• **SUPPLIED PASSAGE**
[Start]

The rapid evolution of religiosity in the United States is by now a familiar story. The decline of American Christianity “continues at a rapid pace,” Pew Research reports, while the religiously unaffiliated, or “nones,” grew from 16 to 26 percent of the country from 2007 to 2019 alone. Evangelical churches are retaining more members than their mainline counterparts, but evangelicalism too is losing cultural cachet and overall population share.

Yet we would be mistaken to conclude Americans are becoming less religious. We live in a secular age, as philosopher Charles Taylor famously argued, not because we have lost our human instinct to worship but because the object of our worship is no longer assumed. We have options. We can seek meaning, purpose, and community outside the church and institutional religion altogether, and increasingly so, as Tara Isabella Burton details in her forthcoming Strange Rites: New Religions for a Godless World(Hachette, June 16, 2020).

“We do not live in a godless world,” Burton argues in subversion of her own subtitle. “Rather, we live in a profoundly anti-institutional one, where the proliferation of internet creative culture and consumer capitalism have rendered us all simultaneously parishioner, high priest, and deity.” Armed with a doctorate in theology from Oxford and a journalist’s eye for anthropological curiosities, Burton delves into self-focused “new religions” as disparate as SoulCycle and Harry Potter.

[End]

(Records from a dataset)
[Start]

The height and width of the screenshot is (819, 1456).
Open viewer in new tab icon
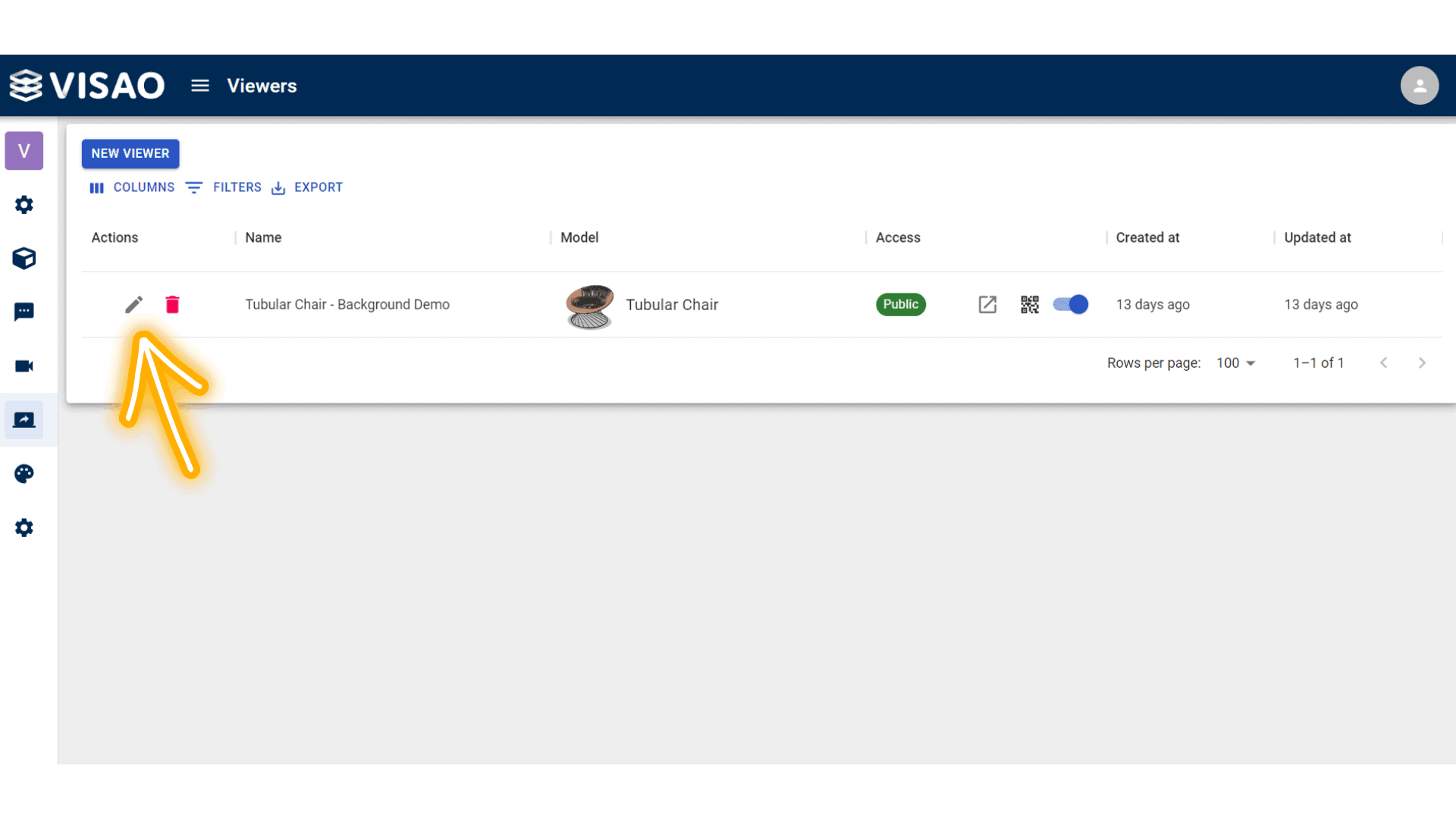click(987, 305)
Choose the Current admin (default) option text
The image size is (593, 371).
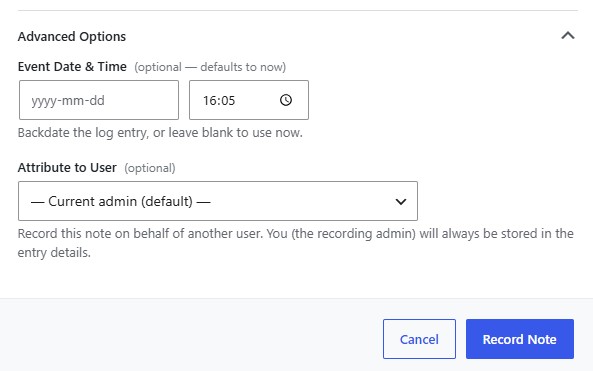(121, 201)
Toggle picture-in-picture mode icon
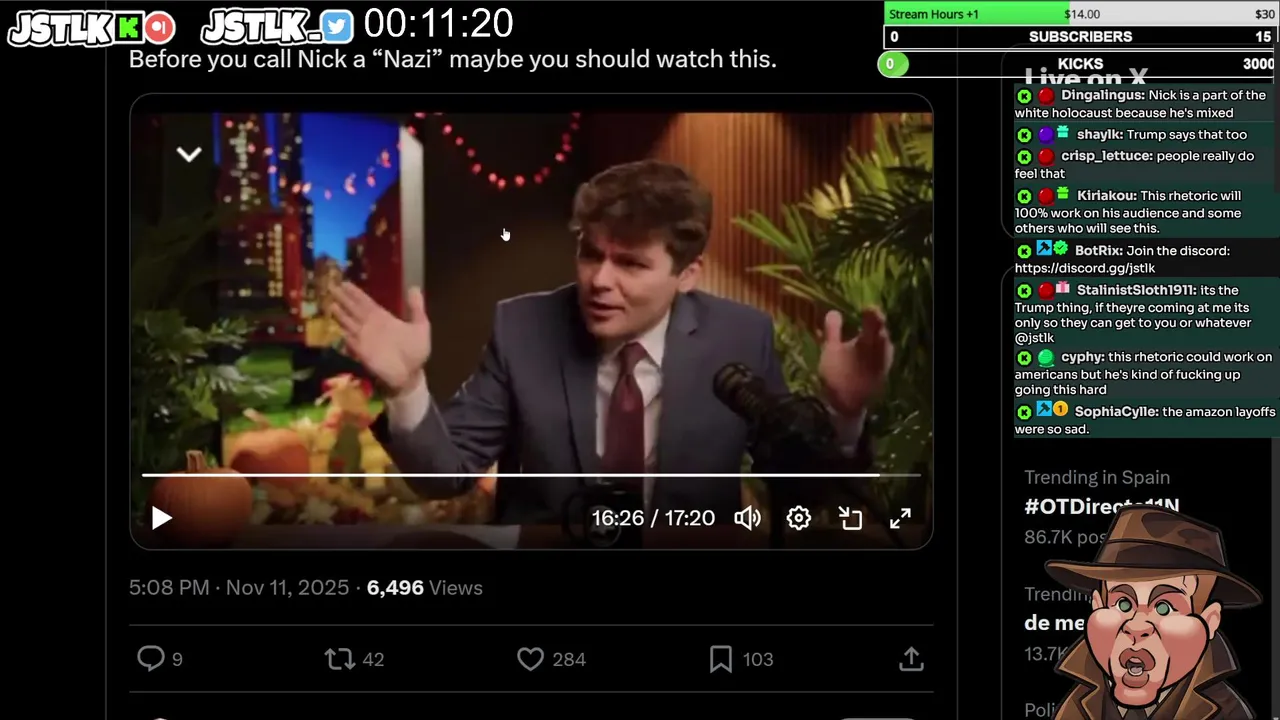Image resolution: width=1280 pixels, height=720 pixels. [x=850, y=518]
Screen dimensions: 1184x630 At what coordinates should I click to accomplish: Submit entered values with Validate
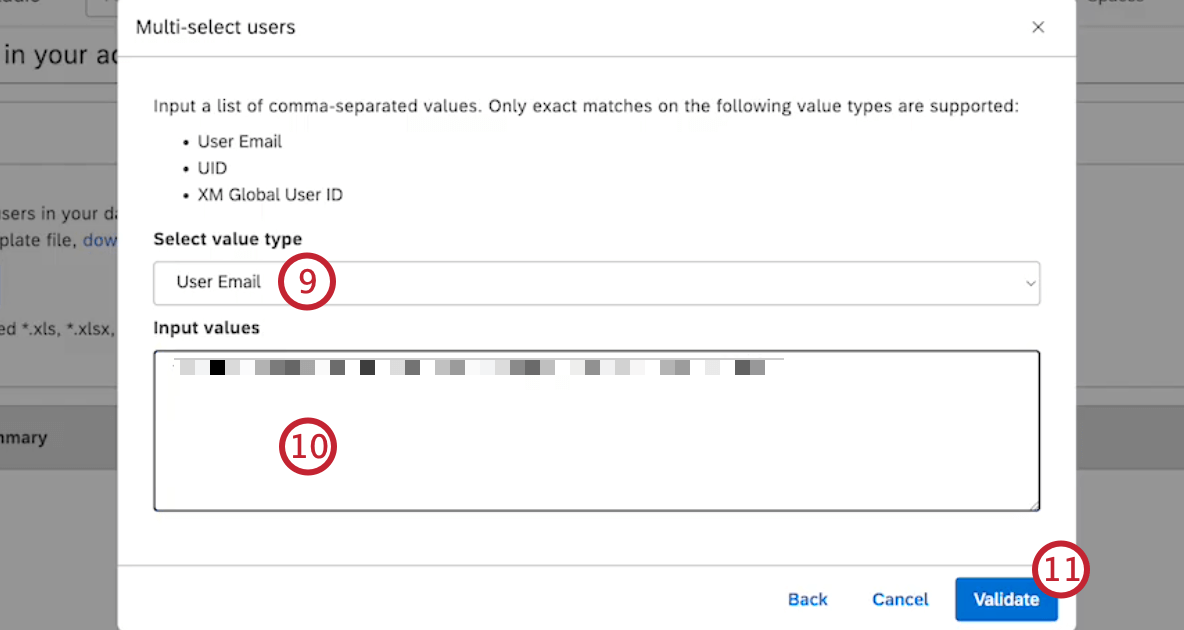pyautogui.click(x=1006, y=599)
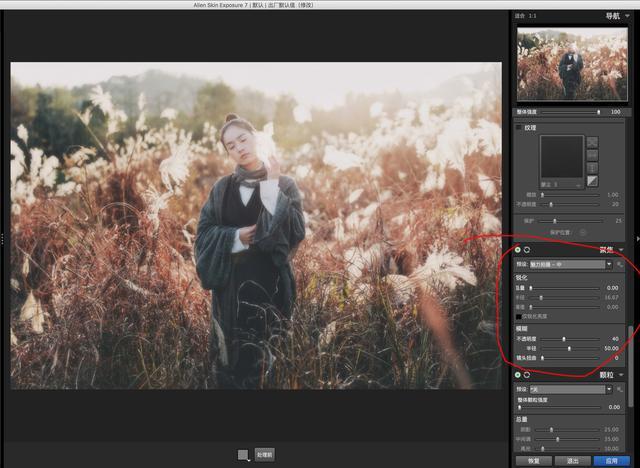Toggle the 颗粒 (Grain) panel enable circle

(x=518, y=375)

[End]

• **PROBLEMS**
1. Answer the following from the passage on American religiosity:
(a) According to the passage, what share of the country did the religiously unaffiliated make up in 2007 and in 2019?
(b) Which philosopher argued that we live in a secular age?
(c) In what field and from what institution does Burton hold a doctorate?
2. Write a continuation of the passage on American religiosity, beginning after its final sentence.

• **THE ANSWERS**
1.
(a) They made up 16 percent in 2007 and 26 percent in 2019.
(b) Charles Taylor.
(c) Burton holds a doctorate in theology from Oxford.

2.
What odd creatures people are, I kept thinking while reading, confident in my own strength to resist such alien liturgies. Yet there’s a more insidious temptation in what Burton dubs “remixed” religion, a siren song away from Christ that—unlike fixation on wellness culture or Hogwarts fan fiction—isn’t as easy to identify as a superficial contender for our souls. That age-old lure is politics and its consuming pursuit of power, demanding an allegiance from us we owe only to God.

“You know that the rulers of the Gentiles lord it over them, and their great ones are tyrants over them,” Jesus warned his disciples when the sons of Zebedee sought seats of honor at his right hand and his left. “It will not be so among you,” he charged, “but whoever wishes to be great among you must be your servant, and whoever wishes to be first among you must be your slave; just as the Son of Man came not to be served but to serve, and to give his life a ransom for many” (Matt. 20:20–28, NRSV).

This call call to humility, service, and even self-abnegation… goes against our every fallen instinct.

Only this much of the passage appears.